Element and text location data
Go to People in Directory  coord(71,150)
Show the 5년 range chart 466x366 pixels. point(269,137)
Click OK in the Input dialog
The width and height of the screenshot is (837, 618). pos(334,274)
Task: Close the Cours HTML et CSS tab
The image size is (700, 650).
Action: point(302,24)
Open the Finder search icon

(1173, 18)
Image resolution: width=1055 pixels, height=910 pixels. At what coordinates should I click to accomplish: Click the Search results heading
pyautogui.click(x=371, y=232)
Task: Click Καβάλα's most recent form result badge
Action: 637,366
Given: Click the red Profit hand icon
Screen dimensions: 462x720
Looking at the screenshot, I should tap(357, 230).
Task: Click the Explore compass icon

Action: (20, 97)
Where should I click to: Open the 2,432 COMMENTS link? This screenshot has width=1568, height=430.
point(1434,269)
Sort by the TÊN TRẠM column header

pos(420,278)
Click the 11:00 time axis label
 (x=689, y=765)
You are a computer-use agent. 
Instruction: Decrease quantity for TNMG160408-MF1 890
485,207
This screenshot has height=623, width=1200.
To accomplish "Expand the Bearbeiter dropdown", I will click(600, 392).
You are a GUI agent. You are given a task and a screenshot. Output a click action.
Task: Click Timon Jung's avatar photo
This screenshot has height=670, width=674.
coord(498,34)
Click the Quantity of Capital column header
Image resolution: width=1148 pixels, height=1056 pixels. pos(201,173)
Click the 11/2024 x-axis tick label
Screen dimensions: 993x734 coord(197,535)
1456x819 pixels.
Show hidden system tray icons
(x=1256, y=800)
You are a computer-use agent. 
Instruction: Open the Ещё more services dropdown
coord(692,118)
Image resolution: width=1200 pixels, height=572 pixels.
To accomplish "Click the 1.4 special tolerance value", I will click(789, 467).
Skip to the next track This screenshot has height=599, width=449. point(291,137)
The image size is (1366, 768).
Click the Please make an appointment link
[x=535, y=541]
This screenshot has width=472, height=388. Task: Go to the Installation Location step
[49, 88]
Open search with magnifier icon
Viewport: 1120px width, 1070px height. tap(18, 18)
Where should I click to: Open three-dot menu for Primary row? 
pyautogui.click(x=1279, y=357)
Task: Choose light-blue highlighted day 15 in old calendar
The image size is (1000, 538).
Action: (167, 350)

*Objective*.
Please arrange all the records above as a numbered list, leaving out the blank lines.

*Task answer*.
1. Go to People in Directory  coord(71,150)
2. Show the 5년 range chart 466x366 pixels. point(269,137)
3. Click OK in the Input dialog
4. The width and height of the screenshot is (837, 618). pos(334,274)
5. Task: Close the Cours HTML et CSS tab
6. The image size is (700, 650).
7. Action: point(302,24)
8. Open the Finder search icon
9. (1173, 18)
10. Image resolution: width=1055 pixels, height=910 pixels. At what coordinates should I click to accomplish: Click the Search results heading
11. pyautogui.click(x=371, y=232)
12. Task: Click Καβάλα's most recent form result badge
13. Action: 637,366
14. Given: Click the red Profit hand icon
15. Screen dimensions: 462x720
16. Looking at the screenshot, I should tap(357, 230).
17. Task: Click the Explore compass icon
18. Action: (20, 97)
19. Where should I click to: Open the 2,432 COMMENTS link? This screenshot has width=1568, height=430.
20. point(1434,269)
21. Sort by the TÊN TRẠM column header
22. pos(420,278)
23. Click the 11:00 time axis label
24.  (x=689, y=765)
25. You are a computer-use agent. 
26. Instruction: Decrease quantity for TNMG160408-MF1 890
27. 485,207
28. This screenshot has height=623, width=1200.
29. To accomplish "Expand the Bearbeiter dropdown", I will click(600, 392).
30. You are a GUI agent. You are given a task and a screenshot. Output a click action.
31. Task: Click Timon Jung's avatar photo
32. This screenshot has height=670, width=674.
33. coord(498,34)
34. Click the Quantity of Capital column header
35. Image resolution: width=1148 pixels, height=1056 pixels. pos(201,173)
36. Click the 11/2024 x-axis tick label
37. Screen dimensions: 993x734 coord(197,535)
38. 1456x819 pixels.
39. Show hidden system tray icons
40. (x=1256, y=800)
41. You are a computer-use agent. 
42. Instruction: Open the Ещё more services dropdown
43. coord(692,118)
44. Image resolution: width=1200 pixels, height=572 pixels.
45. To accomplish "Click the 1.4 special tolerance value", I will click(789, 467).
46. Skip to the next track This screenshot has height=599, width=449. point(291,137)
47. The image size is (1366, 768).
48. Click the Please make an appointment link
49. [x=535, y=541]
50. This screenshot has width=472, height=388. Task: Go to the Installation Location step
51. [49, 88]
52. Open search with magnifier icon
53. Viewport: 1120px width, 1070px height. tap(18, 18)
54. Where should I click to: Open three-dot menu for Primary row? 
55. pyautogui.click(x=1279, y=357)
56. Task: Choose light-blue highlighted day 15 in old calendar
57. The image size is (1000, 538).
58. Action: (167, 350)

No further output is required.